Atlantic Canada's biggest city has begun standardizing the delivery of digital signage and place-based media across the region, using ScreenScape Networks for its publishing and management platform.
August 12, 2014
Atlantic Canada's biggest city has begun standardizing the delivery of digital signage and place-based media across the region, using ScreenScape Networks for its publishing and management platform.
A diverse set of public and community venues across the Halifax Regional Municipality in Nova Scotia, Canada, are now using ScreenScape's cloud-based digital signage platform to run and share multimedia messaging content across sites.
ScreenScape, based in Charlottetown, Prince Edward Island, was selected out of a bidding process the regional authority ran for a new visual communications platform within HRM-owned facilities, as well as at various community sites such as tourist attractions, cultural venues and recreation centers.
That tender called for a system that would enable participating venues around the Halifax Region to easily post digital messaging, such as event promotions and health bulletins, to screens connected by a cloud-based content management network.
The Neptune Theatre, the largest professional theater company in eastern Canada, the announcement said, is among the venues now plugged into HRM's ScreenScape-driven network. "We're a busy marketing team, and it's imperative we use tools that bring our message to audiences clearly and repetitively with well-timed advertising. ScreenScape helps us do just that," said Jennie King, Neptune's director of sales and marketing, in the announcement.
"What's even better is how we can now share our timely messages not only through the network of digital monitors in our venue, but with a broader community of ScreenScape users," she said.
ScreenScape’s network-centric approach allows venues of all descriptions to opt in and share their messages with other venues, and run selected messages from other venues on their own screens.
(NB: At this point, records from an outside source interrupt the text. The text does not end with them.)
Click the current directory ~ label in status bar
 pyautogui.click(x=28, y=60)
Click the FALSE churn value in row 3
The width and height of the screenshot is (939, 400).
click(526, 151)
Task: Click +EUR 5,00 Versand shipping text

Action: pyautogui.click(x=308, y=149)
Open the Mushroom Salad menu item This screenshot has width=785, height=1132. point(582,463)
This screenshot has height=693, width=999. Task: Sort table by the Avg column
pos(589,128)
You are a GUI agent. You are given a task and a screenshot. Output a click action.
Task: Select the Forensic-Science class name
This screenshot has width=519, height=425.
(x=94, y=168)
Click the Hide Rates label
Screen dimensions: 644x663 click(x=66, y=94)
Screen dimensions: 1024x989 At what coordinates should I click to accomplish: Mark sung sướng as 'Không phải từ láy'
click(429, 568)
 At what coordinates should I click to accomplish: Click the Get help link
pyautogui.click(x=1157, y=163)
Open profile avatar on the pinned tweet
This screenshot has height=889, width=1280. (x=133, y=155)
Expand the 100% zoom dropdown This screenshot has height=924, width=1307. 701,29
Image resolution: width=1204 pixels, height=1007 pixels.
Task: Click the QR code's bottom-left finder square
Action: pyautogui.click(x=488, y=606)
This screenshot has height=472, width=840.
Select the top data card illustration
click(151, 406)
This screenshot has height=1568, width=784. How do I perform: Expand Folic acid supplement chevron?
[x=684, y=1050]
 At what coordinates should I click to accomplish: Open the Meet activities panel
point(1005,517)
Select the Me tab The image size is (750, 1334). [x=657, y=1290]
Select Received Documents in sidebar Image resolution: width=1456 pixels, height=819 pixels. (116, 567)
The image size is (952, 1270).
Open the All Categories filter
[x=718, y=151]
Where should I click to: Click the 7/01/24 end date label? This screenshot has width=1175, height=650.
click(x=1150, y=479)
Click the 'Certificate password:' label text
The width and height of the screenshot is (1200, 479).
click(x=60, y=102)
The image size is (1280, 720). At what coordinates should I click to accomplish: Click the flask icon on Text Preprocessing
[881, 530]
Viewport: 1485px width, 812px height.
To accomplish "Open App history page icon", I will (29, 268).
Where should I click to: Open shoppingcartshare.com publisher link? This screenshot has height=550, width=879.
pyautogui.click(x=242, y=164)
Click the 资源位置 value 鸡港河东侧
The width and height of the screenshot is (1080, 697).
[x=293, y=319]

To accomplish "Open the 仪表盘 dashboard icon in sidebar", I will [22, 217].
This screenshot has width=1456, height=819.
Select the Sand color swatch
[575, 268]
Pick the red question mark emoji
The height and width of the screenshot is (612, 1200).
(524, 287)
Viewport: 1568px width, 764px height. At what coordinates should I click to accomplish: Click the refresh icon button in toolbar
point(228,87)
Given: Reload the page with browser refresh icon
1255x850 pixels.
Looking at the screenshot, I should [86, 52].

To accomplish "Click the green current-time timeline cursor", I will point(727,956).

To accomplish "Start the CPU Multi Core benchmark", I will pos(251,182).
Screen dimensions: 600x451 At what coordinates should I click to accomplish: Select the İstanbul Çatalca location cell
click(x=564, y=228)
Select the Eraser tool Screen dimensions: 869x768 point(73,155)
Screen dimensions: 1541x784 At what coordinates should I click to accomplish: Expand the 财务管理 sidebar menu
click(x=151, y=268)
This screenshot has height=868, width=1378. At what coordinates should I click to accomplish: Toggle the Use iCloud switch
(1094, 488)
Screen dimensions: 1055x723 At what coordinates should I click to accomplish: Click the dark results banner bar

That means a Halifax theater company's promotion for a production can find its way, without laborious coordination or additional cost, onto screens at nearby businesses and community centers, the company said.
"HRM's use of place-based media is really a coming-of-age story for this new medium," ScreenScape founder and CEO Mark Hemphill said in the announcement. "As more and more businesses in the region have turned on ScreenScape over the past couple of years, HRM recognized the value and efficiency of being part of this network, and really driving a program that can interoperate with other networks run by their community partners and other businesses."